§ Problem description:
Filter the entries for the string "computer". Copy each line that has it.

(Provided material begins)

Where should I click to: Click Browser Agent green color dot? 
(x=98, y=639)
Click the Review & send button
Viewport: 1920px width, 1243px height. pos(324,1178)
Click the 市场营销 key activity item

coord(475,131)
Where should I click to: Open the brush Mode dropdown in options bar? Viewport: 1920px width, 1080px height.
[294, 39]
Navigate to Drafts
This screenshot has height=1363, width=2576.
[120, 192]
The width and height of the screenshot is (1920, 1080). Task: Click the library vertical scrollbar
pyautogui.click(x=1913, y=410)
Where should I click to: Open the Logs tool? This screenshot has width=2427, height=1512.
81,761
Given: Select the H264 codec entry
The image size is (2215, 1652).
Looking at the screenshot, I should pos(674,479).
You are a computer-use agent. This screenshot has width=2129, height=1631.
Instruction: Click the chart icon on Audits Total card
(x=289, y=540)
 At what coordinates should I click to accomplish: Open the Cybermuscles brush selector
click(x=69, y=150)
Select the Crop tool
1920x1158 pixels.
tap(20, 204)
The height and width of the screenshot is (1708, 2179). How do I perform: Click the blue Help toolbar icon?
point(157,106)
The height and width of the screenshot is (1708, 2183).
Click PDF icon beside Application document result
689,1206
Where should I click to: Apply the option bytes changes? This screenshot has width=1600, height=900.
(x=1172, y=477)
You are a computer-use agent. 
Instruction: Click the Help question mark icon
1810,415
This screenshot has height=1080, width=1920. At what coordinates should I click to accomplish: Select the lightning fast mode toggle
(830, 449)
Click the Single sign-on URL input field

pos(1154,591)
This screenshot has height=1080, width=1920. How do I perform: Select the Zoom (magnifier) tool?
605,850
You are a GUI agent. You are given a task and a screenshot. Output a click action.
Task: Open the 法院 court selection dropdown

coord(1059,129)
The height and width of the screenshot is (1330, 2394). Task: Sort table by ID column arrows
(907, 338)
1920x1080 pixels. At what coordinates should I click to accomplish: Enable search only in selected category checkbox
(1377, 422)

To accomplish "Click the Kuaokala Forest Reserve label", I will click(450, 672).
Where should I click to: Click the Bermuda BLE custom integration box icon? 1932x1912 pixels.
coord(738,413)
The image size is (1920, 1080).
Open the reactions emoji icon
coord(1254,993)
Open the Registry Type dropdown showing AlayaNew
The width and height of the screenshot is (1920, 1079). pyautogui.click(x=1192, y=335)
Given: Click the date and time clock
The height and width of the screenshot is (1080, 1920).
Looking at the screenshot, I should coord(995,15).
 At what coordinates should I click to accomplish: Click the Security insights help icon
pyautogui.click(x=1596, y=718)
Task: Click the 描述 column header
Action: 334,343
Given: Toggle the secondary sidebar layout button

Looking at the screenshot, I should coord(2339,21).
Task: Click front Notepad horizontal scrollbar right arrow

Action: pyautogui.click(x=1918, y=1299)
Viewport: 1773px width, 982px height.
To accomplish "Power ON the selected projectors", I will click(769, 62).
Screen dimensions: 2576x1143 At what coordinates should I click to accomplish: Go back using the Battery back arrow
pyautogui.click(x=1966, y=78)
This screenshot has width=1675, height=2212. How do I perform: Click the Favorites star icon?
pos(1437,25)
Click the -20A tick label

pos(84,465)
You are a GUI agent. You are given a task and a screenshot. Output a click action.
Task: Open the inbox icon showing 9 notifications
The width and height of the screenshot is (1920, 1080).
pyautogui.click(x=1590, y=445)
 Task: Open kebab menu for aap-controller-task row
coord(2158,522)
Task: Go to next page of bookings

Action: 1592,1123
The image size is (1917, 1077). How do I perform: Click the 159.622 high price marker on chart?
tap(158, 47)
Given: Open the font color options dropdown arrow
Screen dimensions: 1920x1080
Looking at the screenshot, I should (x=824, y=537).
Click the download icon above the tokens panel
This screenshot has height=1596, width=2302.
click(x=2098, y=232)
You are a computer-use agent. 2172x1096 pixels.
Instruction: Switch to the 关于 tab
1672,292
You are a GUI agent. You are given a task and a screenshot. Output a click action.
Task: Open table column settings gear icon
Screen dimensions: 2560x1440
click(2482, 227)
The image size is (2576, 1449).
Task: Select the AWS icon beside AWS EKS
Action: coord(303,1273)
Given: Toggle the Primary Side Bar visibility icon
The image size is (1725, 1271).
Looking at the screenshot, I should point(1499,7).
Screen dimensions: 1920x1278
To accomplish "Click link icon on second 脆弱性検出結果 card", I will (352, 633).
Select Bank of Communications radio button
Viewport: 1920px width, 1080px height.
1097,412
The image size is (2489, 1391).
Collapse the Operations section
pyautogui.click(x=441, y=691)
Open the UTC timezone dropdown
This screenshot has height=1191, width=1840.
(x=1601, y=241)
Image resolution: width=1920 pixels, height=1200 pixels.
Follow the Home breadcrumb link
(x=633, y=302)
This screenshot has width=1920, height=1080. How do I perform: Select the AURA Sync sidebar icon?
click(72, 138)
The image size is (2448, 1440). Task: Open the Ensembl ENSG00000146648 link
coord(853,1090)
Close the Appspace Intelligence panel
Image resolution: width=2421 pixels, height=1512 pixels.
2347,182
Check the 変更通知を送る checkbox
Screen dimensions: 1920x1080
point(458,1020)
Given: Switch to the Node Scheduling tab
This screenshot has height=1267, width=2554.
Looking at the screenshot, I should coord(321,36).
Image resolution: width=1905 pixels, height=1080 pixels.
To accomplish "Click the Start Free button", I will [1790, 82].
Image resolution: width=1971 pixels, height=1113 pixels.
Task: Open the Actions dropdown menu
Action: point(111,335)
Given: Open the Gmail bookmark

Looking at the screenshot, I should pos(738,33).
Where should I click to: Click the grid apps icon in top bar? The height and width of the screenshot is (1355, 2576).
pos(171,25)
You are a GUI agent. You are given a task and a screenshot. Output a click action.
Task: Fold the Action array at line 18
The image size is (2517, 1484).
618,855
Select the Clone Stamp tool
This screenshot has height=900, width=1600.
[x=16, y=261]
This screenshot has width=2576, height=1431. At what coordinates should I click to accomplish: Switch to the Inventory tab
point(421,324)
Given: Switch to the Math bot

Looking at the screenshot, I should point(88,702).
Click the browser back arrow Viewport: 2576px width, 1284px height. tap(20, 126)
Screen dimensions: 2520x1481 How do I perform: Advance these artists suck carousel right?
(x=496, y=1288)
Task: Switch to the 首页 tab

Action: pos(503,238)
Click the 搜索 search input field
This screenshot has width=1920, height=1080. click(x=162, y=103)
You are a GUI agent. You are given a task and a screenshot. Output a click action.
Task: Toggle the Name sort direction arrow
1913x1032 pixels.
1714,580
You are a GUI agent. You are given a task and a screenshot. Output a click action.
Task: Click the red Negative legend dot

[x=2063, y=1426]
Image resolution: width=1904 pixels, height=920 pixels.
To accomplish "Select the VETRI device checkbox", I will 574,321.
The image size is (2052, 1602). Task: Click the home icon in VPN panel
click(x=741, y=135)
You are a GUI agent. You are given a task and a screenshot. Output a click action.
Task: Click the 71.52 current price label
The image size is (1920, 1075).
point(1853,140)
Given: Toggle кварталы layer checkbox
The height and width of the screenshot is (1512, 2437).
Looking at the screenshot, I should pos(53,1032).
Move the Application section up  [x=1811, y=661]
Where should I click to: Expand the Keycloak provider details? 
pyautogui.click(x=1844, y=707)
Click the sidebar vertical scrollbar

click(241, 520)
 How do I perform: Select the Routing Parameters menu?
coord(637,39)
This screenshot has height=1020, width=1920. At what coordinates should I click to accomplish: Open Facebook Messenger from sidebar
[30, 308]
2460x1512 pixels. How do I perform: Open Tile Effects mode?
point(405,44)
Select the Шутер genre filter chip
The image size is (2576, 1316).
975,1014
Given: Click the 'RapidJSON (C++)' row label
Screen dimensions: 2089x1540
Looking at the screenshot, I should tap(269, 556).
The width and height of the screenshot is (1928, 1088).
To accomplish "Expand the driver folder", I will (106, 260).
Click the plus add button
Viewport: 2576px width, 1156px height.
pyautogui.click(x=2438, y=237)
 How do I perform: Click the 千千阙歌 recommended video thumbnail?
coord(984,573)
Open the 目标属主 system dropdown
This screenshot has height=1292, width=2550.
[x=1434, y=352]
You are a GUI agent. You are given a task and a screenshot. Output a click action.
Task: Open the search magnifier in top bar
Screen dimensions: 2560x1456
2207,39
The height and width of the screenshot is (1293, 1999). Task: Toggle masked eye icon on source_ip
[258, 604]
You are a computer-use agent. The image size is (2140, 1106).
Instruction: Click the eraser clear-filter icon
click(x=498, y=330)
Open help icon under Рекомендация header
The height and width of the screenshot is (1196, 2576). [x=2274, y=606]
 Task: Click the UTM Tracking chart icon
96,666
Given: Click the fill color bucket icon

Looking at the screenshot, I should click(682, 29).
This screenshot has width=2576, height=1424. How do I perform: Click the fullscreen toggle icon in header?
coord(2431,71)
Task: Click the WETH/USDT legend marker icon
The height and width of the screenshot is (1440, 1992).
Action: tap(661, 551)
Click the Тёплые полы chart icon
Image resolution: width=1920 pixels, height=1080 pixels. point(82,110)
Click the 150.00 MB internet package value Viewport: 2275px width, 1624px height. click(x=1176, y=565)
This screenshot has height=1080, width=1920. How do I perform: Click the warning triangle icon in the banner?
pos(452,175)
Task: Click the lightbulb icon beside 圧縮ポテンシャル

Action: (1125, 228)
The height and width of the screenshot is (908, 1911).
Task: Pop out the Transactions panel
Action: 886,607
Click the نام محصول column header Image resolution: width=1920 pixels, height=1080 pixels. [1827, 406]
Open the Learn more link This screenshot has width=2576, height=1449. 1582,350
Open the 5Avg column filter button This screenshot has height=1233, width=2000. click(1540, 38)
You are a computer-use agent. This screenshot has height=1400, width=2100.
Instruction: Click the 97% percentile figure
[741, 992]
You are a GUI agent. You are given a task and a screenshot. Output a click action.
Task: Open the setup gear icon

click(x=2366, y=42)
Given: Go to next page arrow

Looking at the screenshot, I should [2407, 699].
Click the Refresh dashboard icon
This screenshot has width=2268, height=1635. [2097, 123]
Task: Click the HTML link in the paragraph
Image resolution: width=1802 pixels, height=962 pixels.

(Provided material ends)

§ Result:
You are a computer-use agent. This screenshot has width=2129, height=1631.
You are a computer-use agent. 
You are a computer-use agent. 2172x1096 pixels.
You are a computer-use agent. The image size is (2140, 1106).
You are a computer-use agent. This screenshot has height=1400, width=2100.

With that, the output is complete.